Geleneksel ya da casual giyime benzeyen ancak küçük ama çok önemli dokunuşlarla tamamlanan bir elbise stiline özgür ya da rahat denilebilir.
- Bu tarzı tercih eden erkekler, geleneksel takım elbiseler giyerler ama her zaman modaya uygun, şık bir kravat ya da bir tür şık ve dikkat çekici yaratan sıra dışı bir gömlek giyerler.
- Kadınlar günlük gardıroplarına parlak eşarplar, şallar, broşlar, kolyeler ekler ve bu da onları kalabalığın arasından sıyrılır. Bu tür insanlar genellikle hedeflerinde başarıya ulaşırlar, oldukça sağlam ve güçlü bir karaktere sahiptirler ve yanlarında bulunan meslektaşları olumlu etkilerini kendileri üzerinde hissederler.
Sadece evde değil, halka açık yerlerde de giymeyi tercih ettiği spor kıyafetleri giyen bir kişi görürseniz, büyük olasılıkla, böyle bir kişinin sporla ilgisi olmayabilir, ancak yalnızca bir sporcu olarak algılanmak ister veya sağlığına ve vücuduna çok dikkat eden bir kişi. Çoğu zaman, bu tür insanlar hiç spor yapmazlar, kanepede uzanarak zaman geçirirler ve televizyonda başkalarının spor başarılarına kıskançlıkla bakarlar.

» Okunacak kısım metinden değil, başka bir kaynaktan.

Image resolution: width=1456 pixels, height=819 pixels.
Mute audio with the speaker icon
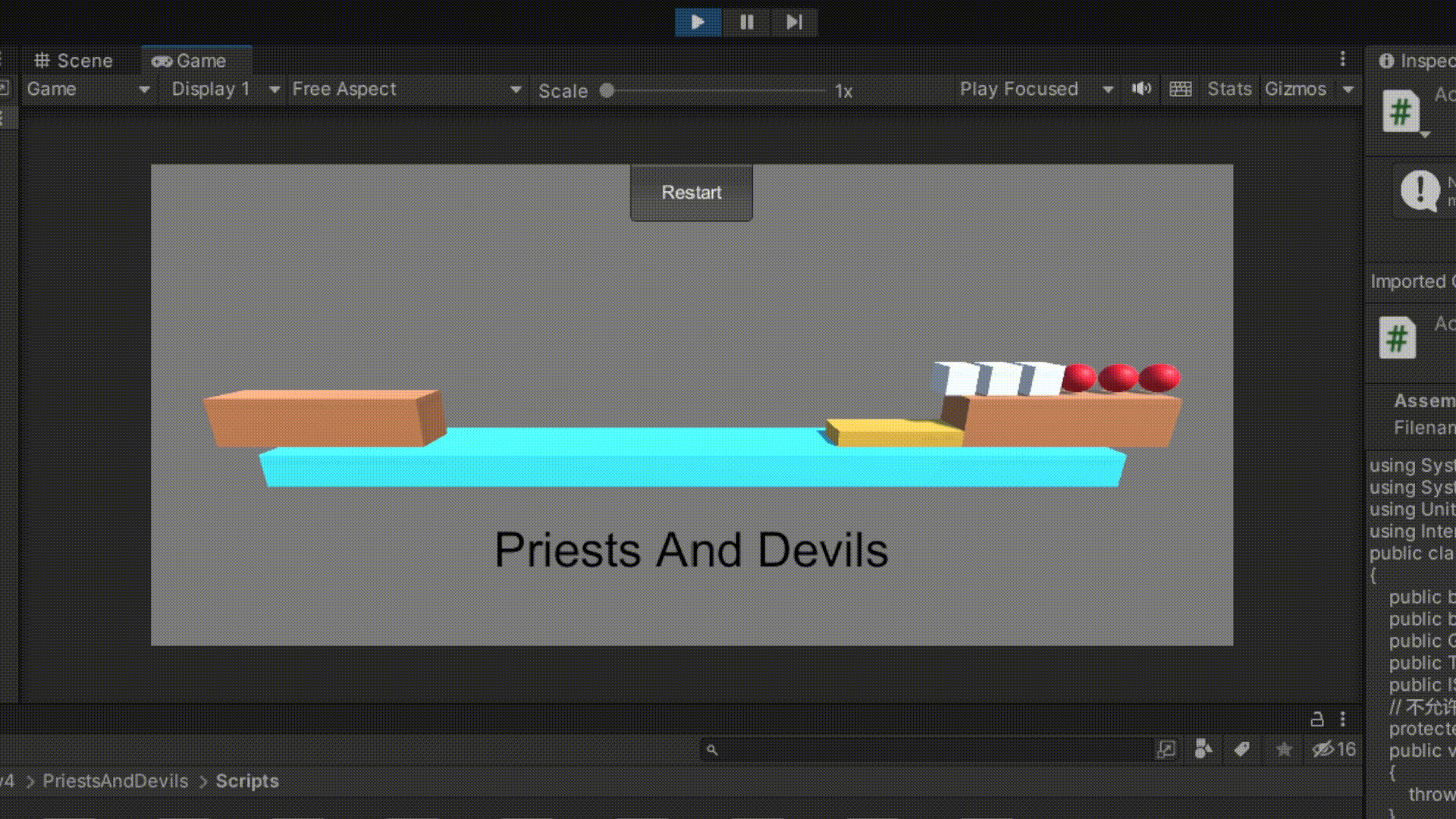(x=1141, y=89)
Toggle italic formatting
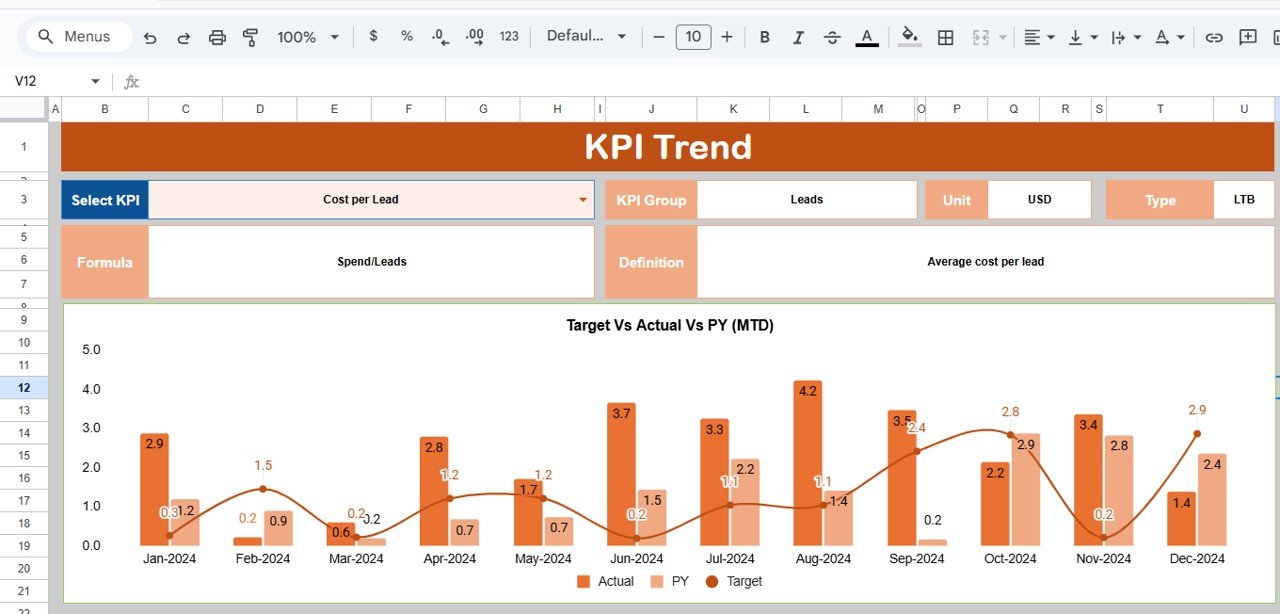The width and height of the screenshot is (1280, 614). click(798, 37)
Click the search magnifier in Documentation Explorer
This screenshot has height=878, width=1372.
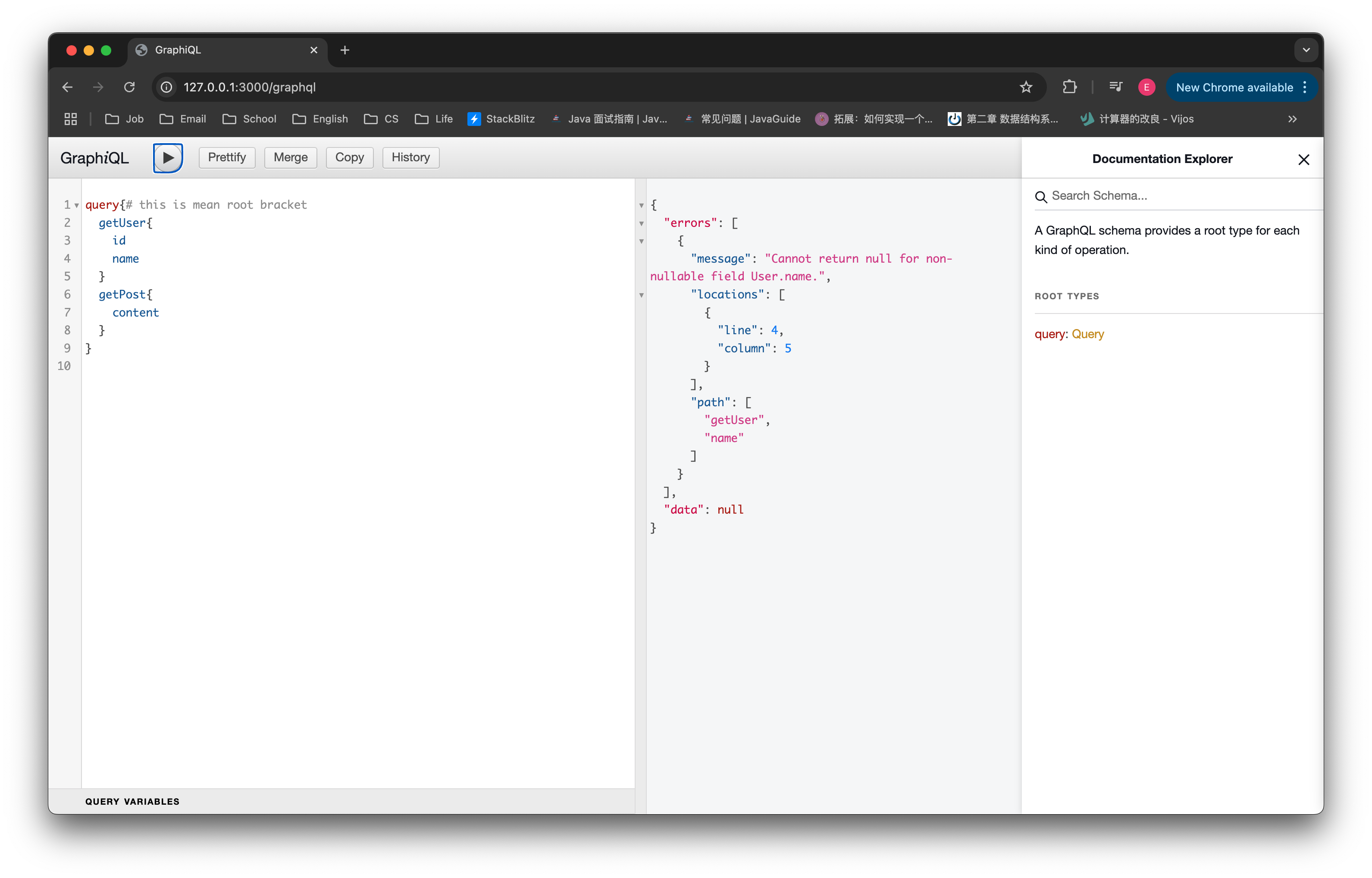tap(1041, 196)
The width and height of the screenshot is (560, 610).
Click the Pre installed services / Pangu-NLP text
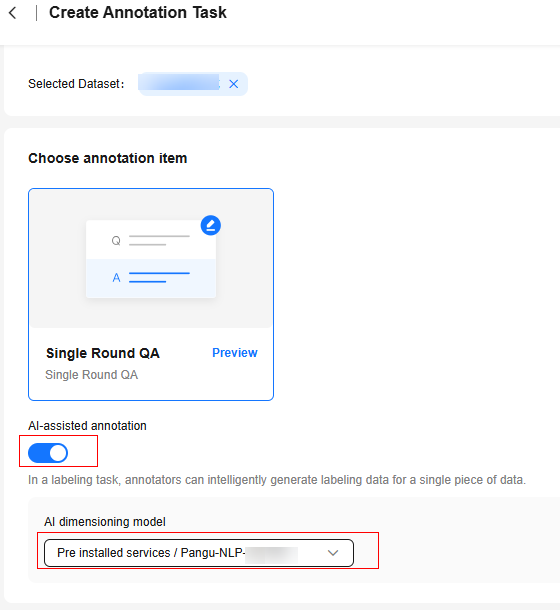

Giysiler bir kişi hakkında çok şey söyleyebilir. İşte sadece birkaç ek örnek.
- Bir kadının anlaşılmaz, şekilsiz, bol kıyafetlerle dolu bir dolabı varsa, büyük olasılıkla figüründen utanıyor, çok düşük özgüvene ve bir sürü komplekse sahip.
- Bir kişi her gün aynı kıyafetleri soluk veya koyu renklerde seçerse, büyük ihtimalle depresyonun eşiğindedir.
- Bir kadın, bir erkeğin dikkatini çekmek ve uzun süreli bir ilişkiye başlamak istediğinde, şık giyinmeye çalışacak ve bu dengeyi, kendisini boş yere düşünmeye izin vermeyecek kıyafetlerde bulacaktır.
- Yaşlı bir kadın daha genç görünmeye çalışırsa, sadece yirmi yaşındaki bir kıza yakışan kıyafetler giyerse, bu durum insanlar tarafından onun istediğinden tamamen farklı algılanabilir ve bir gülümsemeye veya alay konusu olabilir. Ek olarak, gençliğe yönelik artan bir eğilim, patolojik - her zaman bilinçli olmayan - yaşlanma korkusu veya bir tür kişilik gerilemesinden kaynaklanabilir.